==== Document excerpt ====

The Loire Valley is a living laboratory: Leonardo da Vinci designed his wackiest inventions here, and kings made it the crucible of the French Renaissance. Clinging to the riverbanks, the Chateau de Chambord and its neighbours great and small tell the fabulous story of this artistic effervescence – also expressed by gardens such as those at Chaumont-sur-Loire, which is both a chateau and the landscape laboratory of the future.
The Loire chateaux: must-sees in the Loire Valley
To visit the Loire Valley is to explore a unique heritage: that of its chateaux! With its mass of turrets and chimneys, the Chateau de Chambord – commissioned by Francis I and conceived by Leonardo da Vinci – is perhaps the most iconic. To admire its magnificence you need to take your time: 60 of the 426 rooms are open to visitors. In Amboise, chateaux go hand in hand: on one side the royal chateau with its dazzling collection of Gothic and Renaissance furniture, and on the other the Chateau du Clos-Lucé, former residence of kings. While the chapel and its oratory, a gem of Gothic architecture, recall the memory of Anne of Brittany, it’s the soul of Leonardo da Vinci that permeates this elegant home – the Mona Lisa painter spent his last three years here. Painstakingly restored, the Chateau du Clos-Lucé offers a real journey into the artist’s world, whose decorations have been faithfully reconstructed. In the grounds, you can even experience the inventions of this visionary engineer by walking on a paddle steamer or crossing a swing bridge!
But did you know? Not all the chateaux of the Loire are built on the Loire itself. The Chateau d’Azay-le-Rideau is built in the middle of the Indre, its southern façade rising above a mirror of water. And the photogenic Chateau de Chenonceau sees its gallery in the waters of the Cher. Given by Henry II to Diane de Poitiers, his favourite, the chateau was later taken over by his widow, Catherine de Medici. The sumptuously decorated rooms propagate the memory of these women: from the ‘green cabinet’ to Catherine de Medici’s room crowned with a gilded ceiling. And the gardens restore the spirit of an era during which refinement was also expressed in the landscape.

==== Provided information ====

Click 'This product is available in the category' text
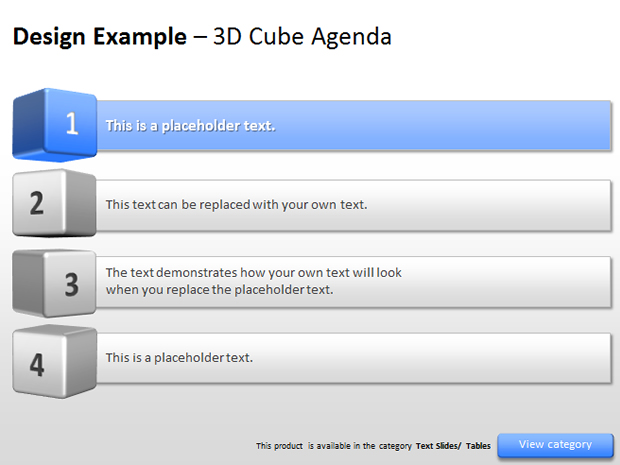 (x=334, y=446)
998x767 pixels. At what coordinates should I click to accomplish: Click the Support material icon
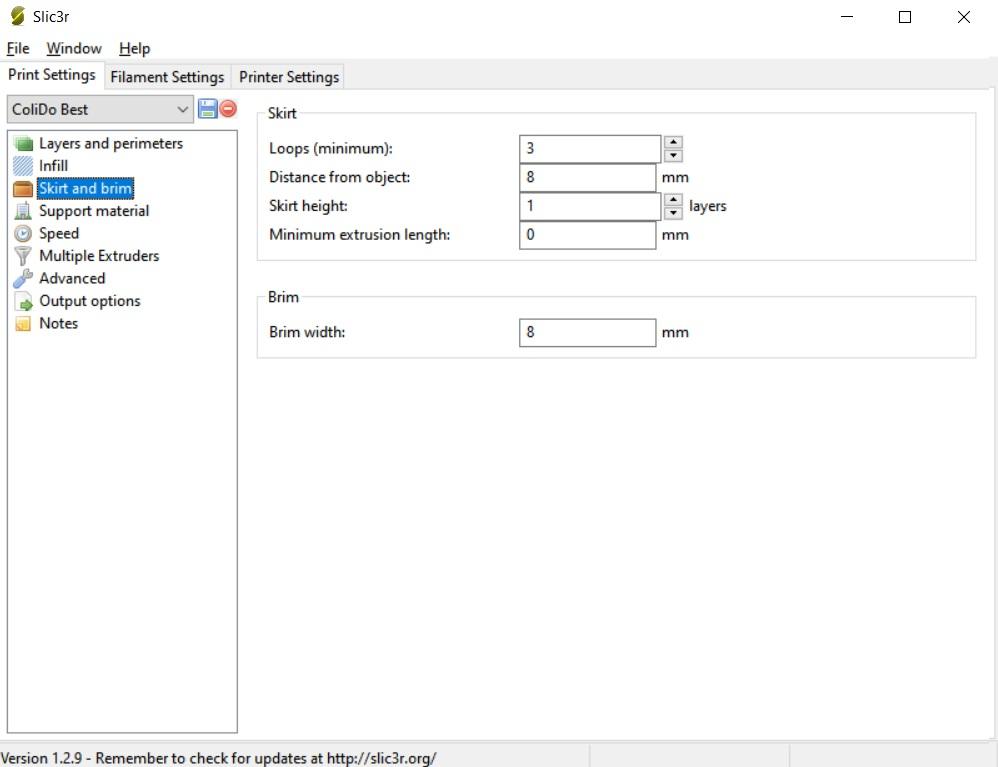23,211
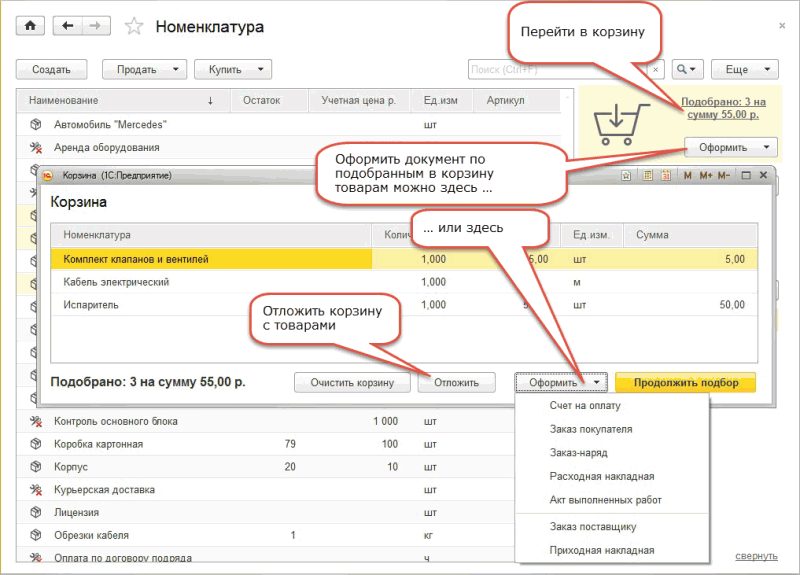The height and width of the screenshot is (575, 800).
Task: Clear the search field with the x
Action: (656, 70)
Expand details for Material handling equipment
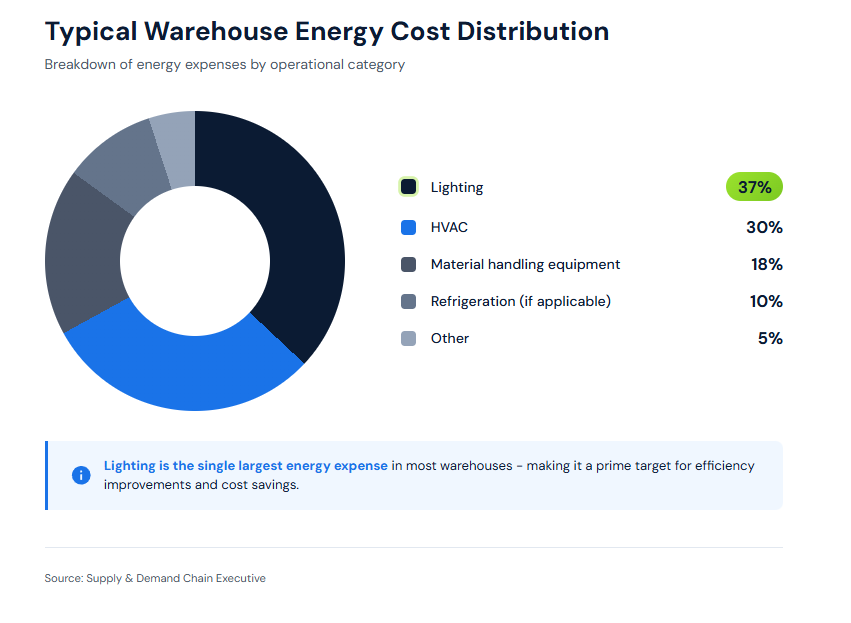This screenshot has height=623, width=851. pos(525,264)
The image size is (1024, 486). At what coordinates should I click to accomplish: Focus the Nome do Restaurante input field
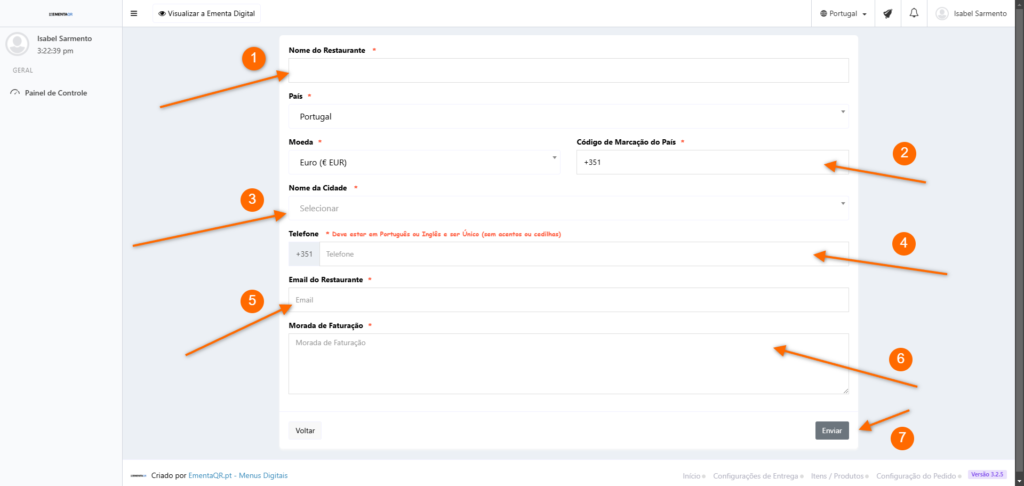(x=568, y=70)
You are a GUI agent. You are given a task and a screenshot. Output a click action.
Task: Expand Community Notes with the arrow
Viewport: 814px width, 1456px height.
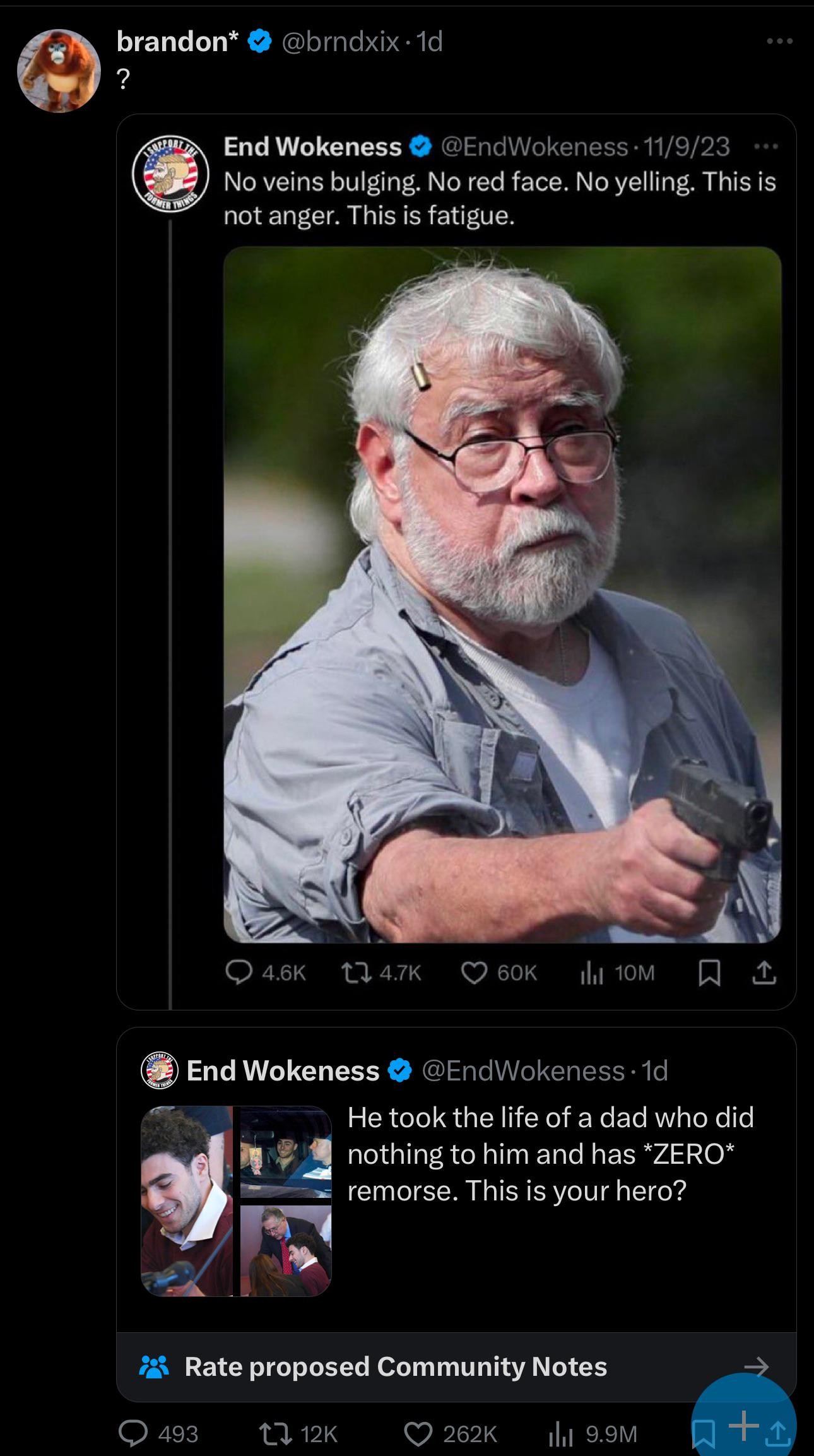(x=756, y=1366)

====

- Activity list
a) Check each statement against the text on the Loire Valley chateaux. For each, answer yes or no and quote the words from the text that decide it.
(i) Visitors can enter 60 of the 426 rooms at the Chateau de Chambord.
(ii) The Chateau d'Azay-le-Rideau stands in the middle of the Cher.
(iii) Henry II gave the Chateau de Chenonceau to Catherine de Medici.
b) Set down the part of the text on the Loire Valley chateaux starting at "The Loire Valley is a" and ending at "of the future.".
c) Resume the text on the Loire Valley chateaux after its last sentence.

- Answers by task
a)
(i) Yes: "60 of the 426 rooms are open to visitors"
(ii) No: "The Chateau d’Azay-le-Rideau is built in the middle of the Indre"
(iii) No: "Given by Henry II to Diane de Poitiers, his favourite"

b)
The Loire Valley is a living laboratory: Leonardo da Vinci designed his wackiest inventions here, and kings made it the crucible of the French Renaissance. Clinging to the riverbanks, the Chateau de Chambord and its neighbours great and small tell the fabulous story of this artistic effervescence – also expressed by gardens such as those at Chaumont-sur-Loire, which is both a chateau and the landscape laboratory of the future.

c)
Because when you talk about the chateaux of the Loire, you talk about the art of gardens. The Chateau de Villandry is well worth a visit for its magnificent terraced gardens. As for the Domaine de Chaumont-sur-Loire, it stands out with its international garden festival, which gives a carte blanche to landscape designers from around the world.
Coming to the Loire Valley means extending the adventure to Nantes. Beyond its Chateau of the Dukes of Brittany, Nantes is also bursting with unique modern creativity. On the Île de Nantes at the Galerie des Machines, for example, weird and wonderful inventions recall those of Leonardo da Vinci and Jules Verne.
Discover the Loire’s cuisine and wines
You’ll always be well fed and watered in the Loire Valley, with rillettes (pork pâté), andouillette (sausage) and kidney stew, local cheeses (including goat’s cheese Selles-sur-Cher) and Cormery macarons, which are the oldest in France. Numerous tasty dishes are accompanied by a rich choice of wines. Muscadet-Sèvre-et-Maine from the Nantes-Sancerre vineyards, through to Chinon, Saumur and Bourgueil, not to mention the sparkling Crémant de Loire… the Valley of the Kings is also all about wine!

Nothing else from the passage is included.